Americans who oppose more federal spending are often asked, “Well, okay then, what is your plan?” But it is not incumbent upon fiscal conservatives to accept the premises of fiscal profligates — as if, once a president has proposed spending a trillion dollars, the only question is whether the measure will actually be a trillion or a little less …”
79% of Americans are fiscal profligates who have no problem in taxing rich people and corporations to invest in roads, bridges, ports, airports, etc.
66% of Republican voters are fiscal profligates who say go ahead and tax rich people and corporations to fix roads, bridges, ports, airports, etc. Investing in real infrastructure is fine.
The populist and nationalist objection to Joe Biden’s infrastructure plan isn’t investing in real infrastructure which we wanted to do when Trump was president and Mitch McConnell stonewalled him. It is calling all of this other stuff “infrastructure” even when it is a climate change bill masquerading as an infrastructure bill and paying for it with deficit spending instead of taxing Wall Street and billionaires.

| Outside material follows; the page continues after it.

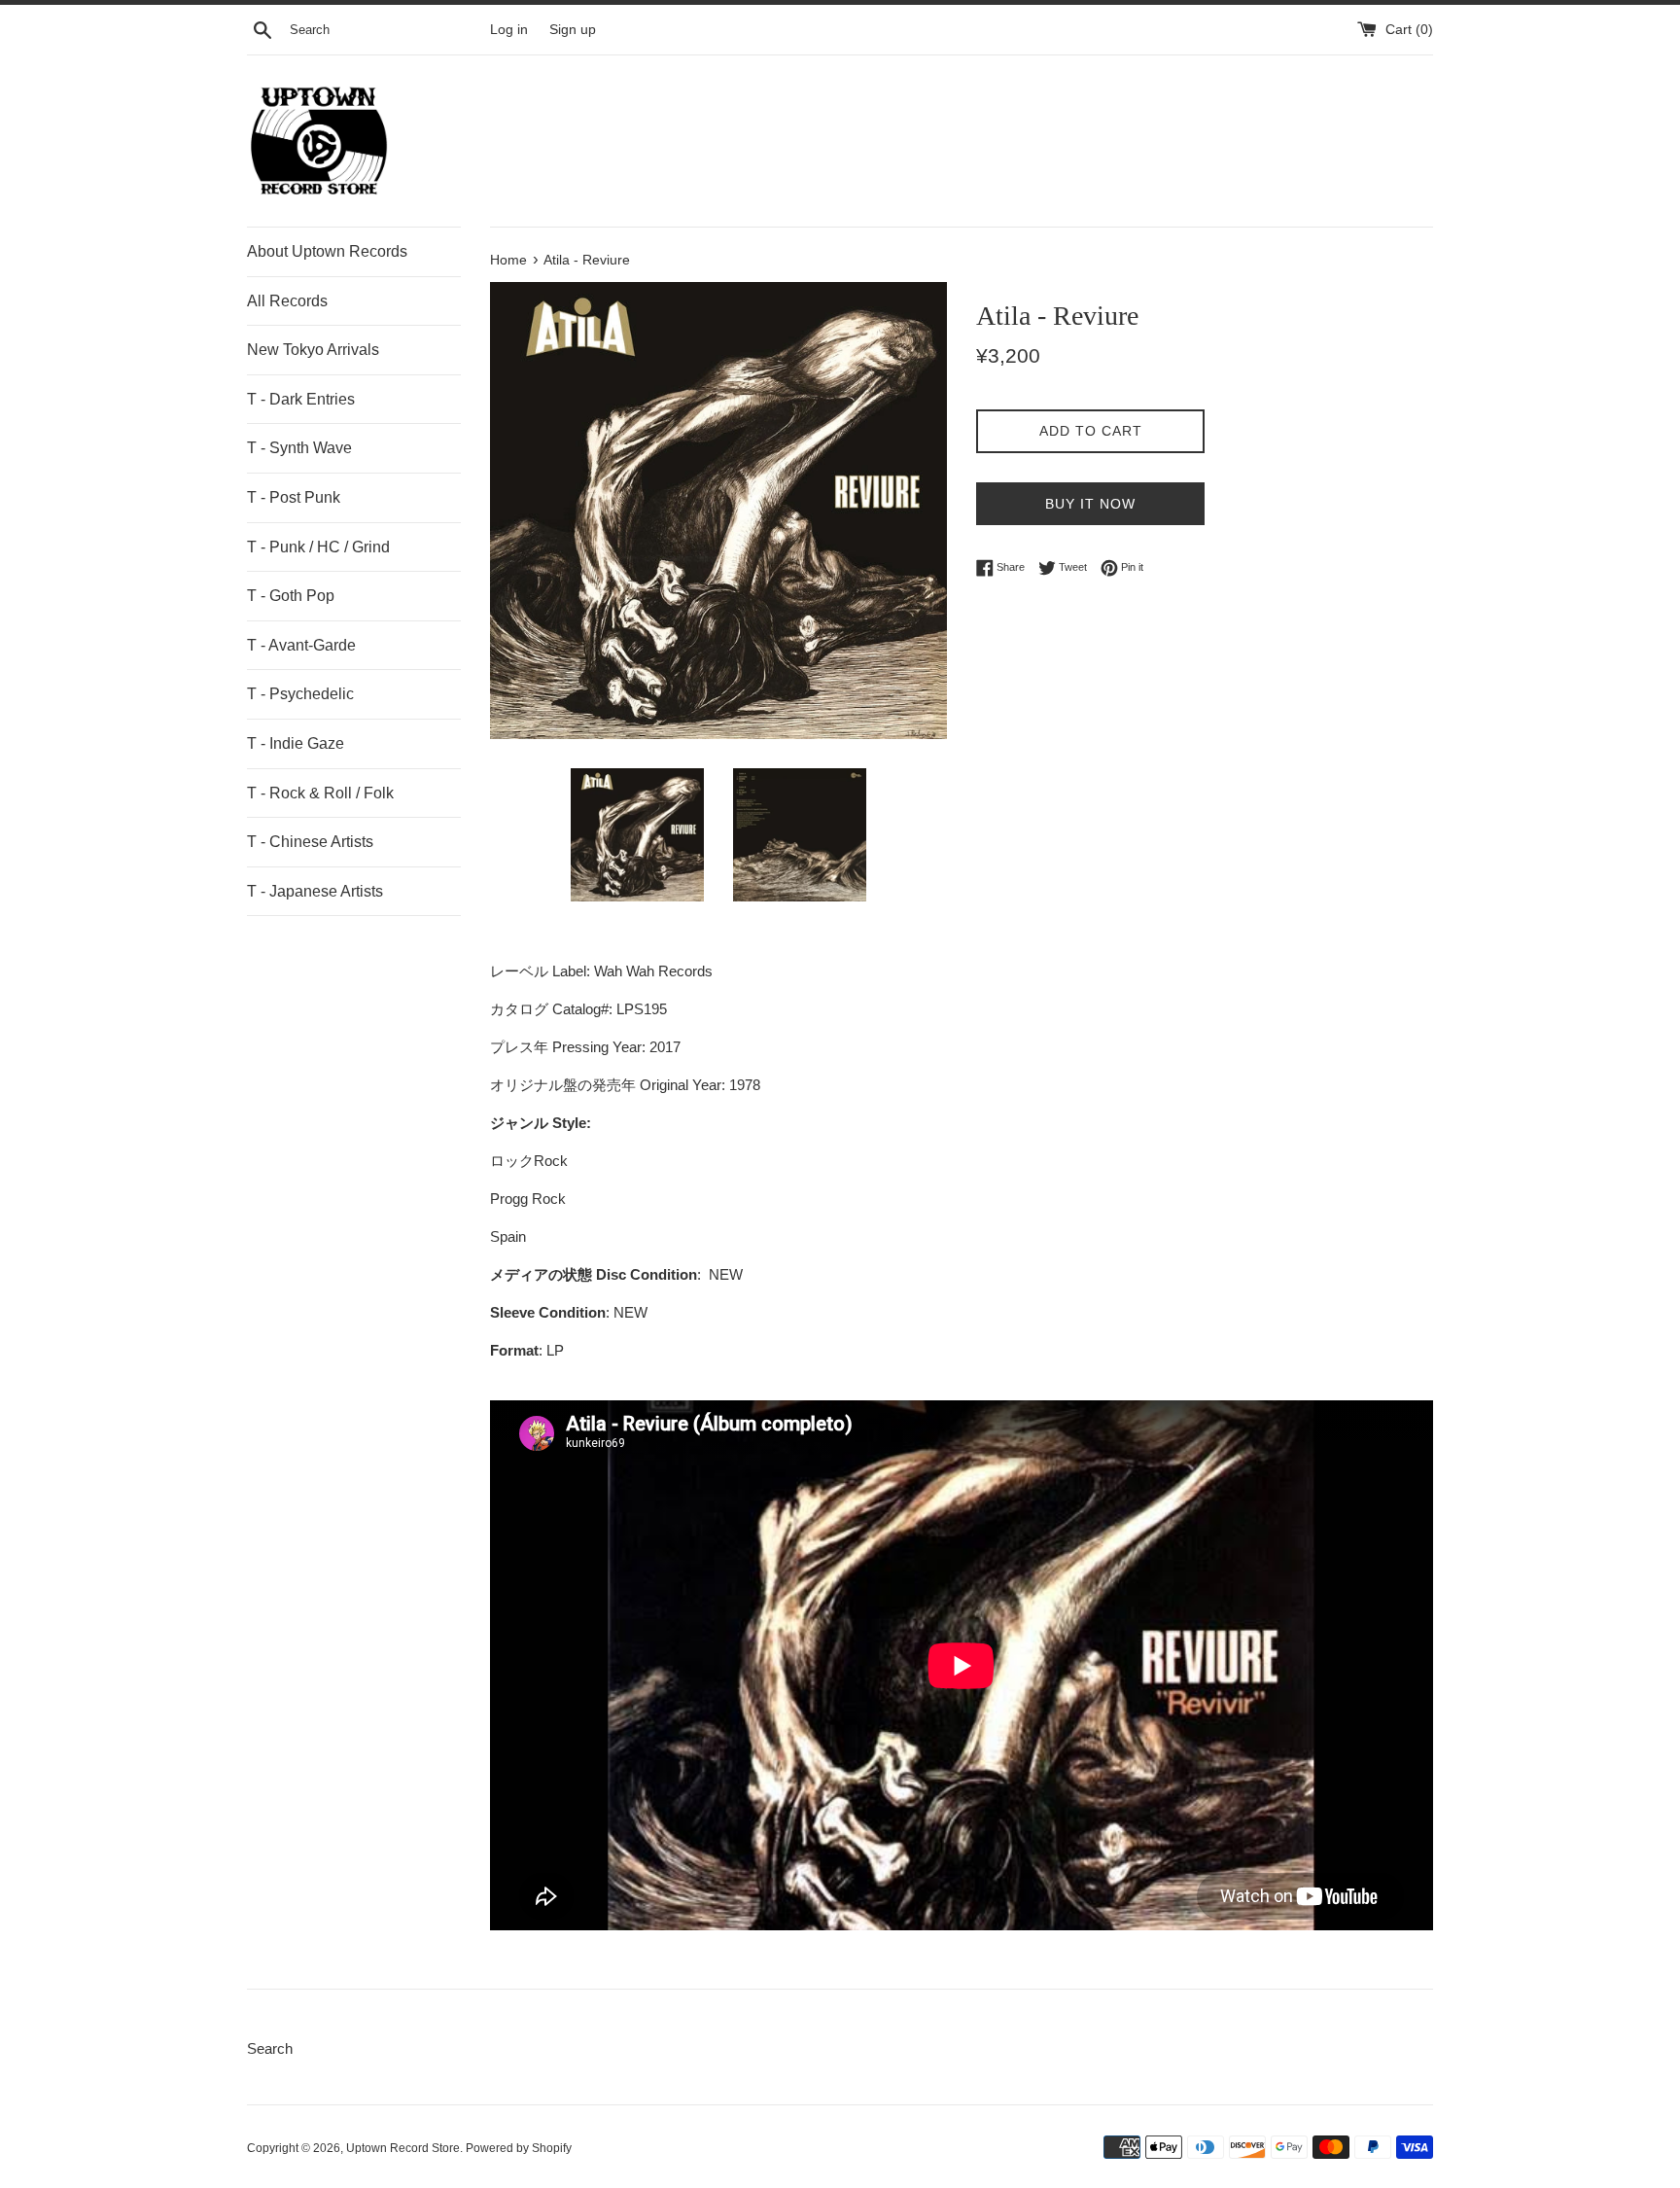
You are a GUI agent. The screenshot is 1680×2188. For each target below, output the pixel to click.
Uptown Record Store (403, 2148)
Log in (509, 29)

The issue does not lie with taxing as there has been no people in history carrying a more disproportionate taxation burden than middle class white people while getting nothing back in return. Income tax, sales tax, property tax, school tax and what do we get in return. Ineffectual police. A military which is everywhere but near America. Crappy schools. Police which wont protect us. A lot of social programs and after school bball none of which effect us.
Until this country changes real power dont expect infrastructure or jobs. What did you do in Tennessee HW? Memphis is actually a cool town despite being a ghetto. I hated Nashville it is nothing like it was when O was a kid and we went down to the Oprey, now it is hipster craft beers and rainbow flags.
America is making the transition to third world. Soon they won’t have the competance to project power overseas, and without the US empire propping up the global US dollar ponzi scheme, America will change from going down hill fast, to falling off a cliff. In the future, you will look back to how things are today, and think of it as the good old days compared to what is coming.
“America is making the transition to third world.”
Has been, for more than 50 years, by design.
The Brooklyn and Manhattan bridges are still standing after 100 years with trains and traffic that is was not meant to support. Why is it still standing? Take one guess.
Manhattan Bridge center collapsed in the 80s. A few cars went plummeting into the East River
“The Brooklyn and Manhattan bridges are still standing after 100 years ”
All were designed by Germans.
This Memphis bridge could wind up being another Silver Bridge, the one on the Ohio River that went down.
Who is going to do the actual dirty, back-breaking and dangerous labor to fix all the crumbling physical infrastructure?
Memphis has been transitioning into a bantustan for the last 30 years.
The trillions we spend on public assistance, and I’m not talking about SS, could be spend on rebuilding roads, bridges, and other systems.
It is not a load bearing beam. The cables carry the load. That beam had to do with minimizing sway.
Now they looked at the 2019 drone inspection, and there it was. The crack was there in 2019. They just painted over it.
Memphis area is a major niggertown. They just painted over it. Hard to tell when, but the joggers just painted over it.
So they closed the Hernando too, which proves beyond any doubt this is DNC enemy action. Shut down I-40, and keep it shut till the Republicans approve the so called infrastructure bill ( which has very little money for roads).
This is a terrorist junta. They are shutting down the highway system.
BTW, the maintenance was delayed because Arkansas and Tennessee had been squabbling for years over who would pay for it.
America is circling the drain. We need a new country
Of course things are falling apart, and “infrastructure” spending will be diverted to liberal social causes. America quite simply has a majority of bad people and we are ruled by the villains they vote in.